Le ranch Zorro, propriété autrefois de Jeffrey Epstein, fait l’objet de fouilles au Nouveau-Mexique, relançant une enquête pénale suite à des allégations de crimes graves. Ce développement survient après un courriel anonyme datant de 2019 qui évoque des pratiques médicales douteuses ainsi que la disparition de jeunes femmes.
EN BREF
- Des fouilles au ranch Zorro visent à élucider des allégations de crimes graves.
- Un courriel de 2019 évoque la mort de jeunes étrangères sur la propriété.
- Les autorités locales s’engagent à faire toute la lumière sur ces affaires troublantes.
Le ranch Zorro, vaste domaine acheté par Jeffrey Epstein en 1993, est à nouveau au cœur de l’actualité. Connue pour ses liens avec de nombreuses personnalités controversées, cette propriété isolée est désormais le site d’une enquête approfondie menée par le ministère de la Justice du Nouveau-Mexique. Le 9 mars 2026, les autorités ont lancé une opération de fouille sur le terrain, déterminées à explorer les allégations de crimes graves qui y auraient été commis.
Les investigations ont été relancées par un courriel attribué à un ancien employé d’Epstein, qui contenait des déclarations inquiétantes concernant la mort de jeunes femmes et leur inhumation potentielle sur le ranch. Cette révélation a conduit à une réouverture du dossier pénal, un événement significatif dans une affaire déjà marquée par des allégations de trafic d’êtres humains et d’agressions sexuelles.
Au cours de l’opération, les enquêteurs, assistés de la police d’État et du bureau du shérif local, ont intensifié leurs recherches sur le site, cherchant à corroborer des allégations de meurtres brutaux. Les témoignages évoquent des actes de violence sexuelle extrêmes, dont celui de deux jeunes femmes présumément tuées par strangulation. Malgré l’absence de preuves matérielles à ce stade, les autorités restent sur leurs gardes et suivent toutes les pistes possibles.
Le porte-parole du ministère de la Justice a souligné la coopération des actuels propriétaires du ranch, l’ancien sénateur texan Don Huffines, qui a ouvert les portes de son domaine aux enquêteurs. Cette collaboration est essentielle pour avancer dans une affaire qui suscite une attention médiatique et sociale considérable.
Melanie Stansbury, députée fédérale, a exprimé son soutien aux survivantes en déclarant que « les survivantes d’Epstein ont attendu bien trop longtemps pour obtenir justice ». Son engagement souligne l’importance de ces enquêtes pour les victimes qui espèrent voir leurs histoires reconnues et les responsables tenus pour compte.
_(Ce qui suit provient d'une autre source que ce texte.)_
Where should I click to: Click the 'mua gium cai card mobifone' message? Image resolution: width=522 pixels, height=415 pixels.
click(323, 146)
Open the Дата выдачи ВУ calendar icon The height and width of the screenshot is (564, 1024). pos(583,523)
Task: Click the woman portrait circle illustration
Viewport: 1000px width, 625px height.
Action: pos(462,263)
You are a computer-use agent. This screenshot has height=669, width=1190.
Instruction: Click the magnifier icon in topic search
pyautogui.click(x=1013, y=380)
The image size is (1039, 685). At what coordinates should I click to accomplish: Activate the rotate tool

En parallèle des allégations de meurtres, des témoignages troublants font état de procédures médicales non consenties sur des femmes présentes sur le ranch. Ces récits, relayés par des plaignantes, mentionnent des cas de drogues administrées sans consentement et des prélèvements d’organes sexuels. Les accusations d’expérimentations médicales illégales ajoutent une couche supplémentaire à la complexité de cette affaire, soulevant des questions éthiques et juridiques pressantes.
Un rapport du New York Times, datant de 2019, a également évoqué le projet d’Epstein d’utiliser le ranch comme un lieu où de nombreuses femmes seraient inséminées avec son sperme, une affirmation qui, bien qu’en grande partie considérée comme une rumeur, a suffi à inciter les autorités à agir. Les personnes ayant fréquenté le ranch, y compris des figures publiques comme le prince Andrew et Jean-Luc Brunel, contribuent à sa réputation troublante, bien qu’aucune preuve d’infraction n’ait été établie à leur encontre.
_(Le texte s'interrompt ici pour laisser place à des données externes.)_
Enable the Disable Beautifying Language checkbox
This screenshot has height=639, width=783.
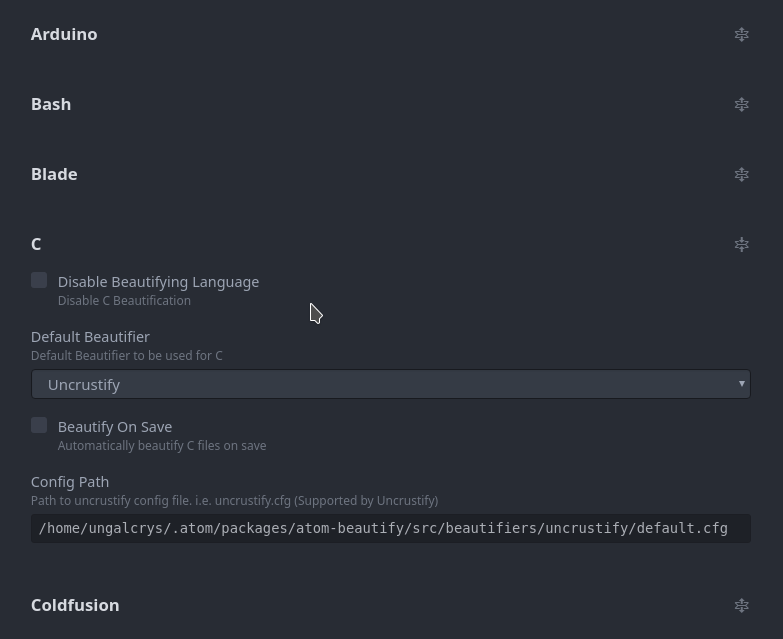click(x=39, y=281)
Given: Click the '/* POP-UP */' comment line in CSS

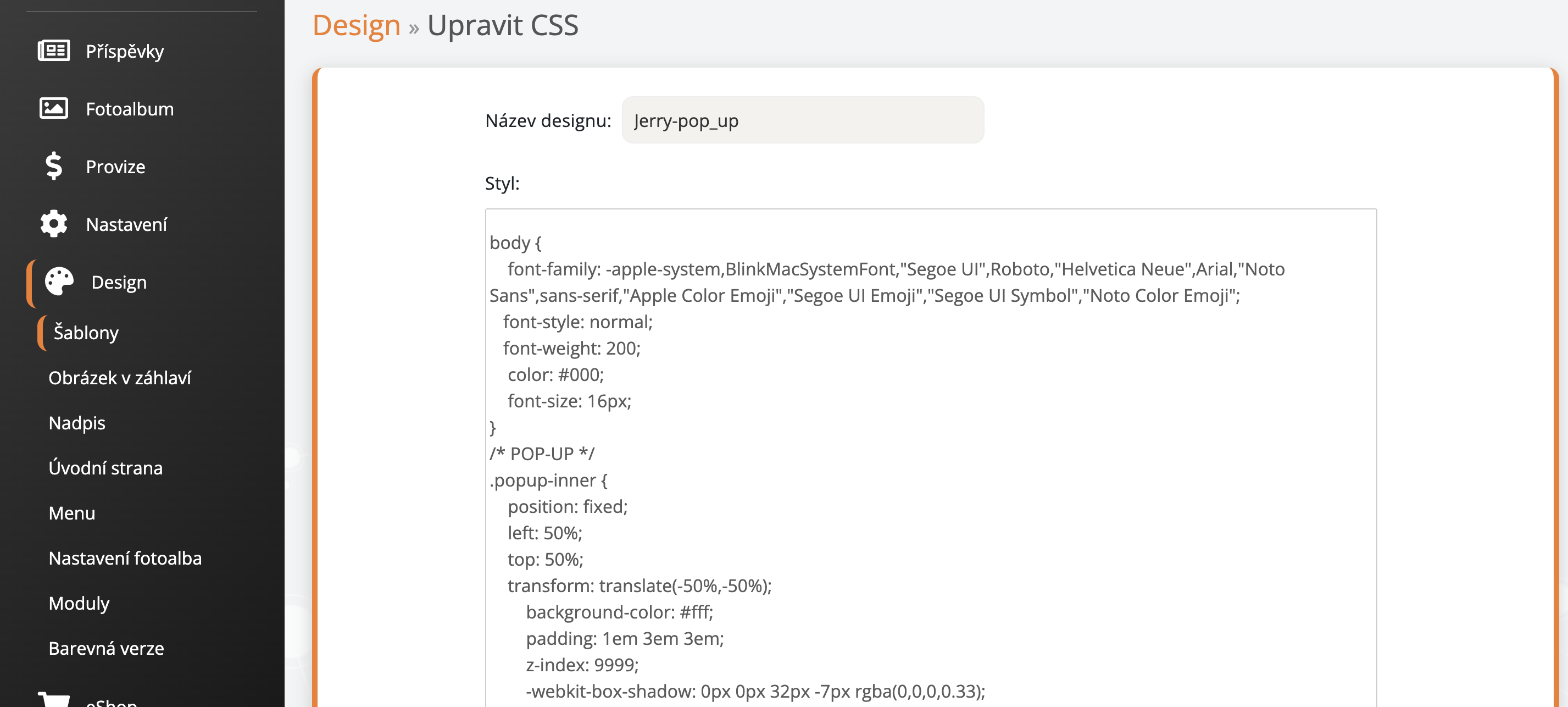Looking at the screenshot, I should pos(542,454).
Parmi les témoignages recueillis, celui de « Jane Doe 15 » est particulièrement marquant. Elle prétend avoir été violée sur le ranch à l’âge de 15 ans, renforçant l’urgence de retrouver des éléments matériels qui pourraient corroborer les accusations portées par les plaignantes. La relance de l’enquête s’inscrit dans un effort plus large des institutions du Nouveau-Mexique visant à clarifier les zones d’ombre entourant l’affaire Epstein.
Andrea Romero, représentante de l’État et initiatrice d’une « commission vérité », a affirmé qu’il était crucial de démêler le factuel du fictif. « Nous avons cette énorme histoire internationale au Nouveau-Mexique, et toutes ces conspirations potentielles. Nous devons obtenir des réponses », a-t-elle déclaré. La commission s’engage à tenir la population informée tout en poursuivant la collecte d’informations pertinentes.
La situation au ranch Zorro est un rappel poignant des abus qui ont eu lieu et souligne la nécessité d’une enquête non seulement pour rendre justice aux victimes, mais aussi pour restaurer la confiance du public envers les institutions judiciaires. Les autorités promettent de suivre chaque indice, et l’avenir de cette enquête pourrait apporter des réponses tant attendues.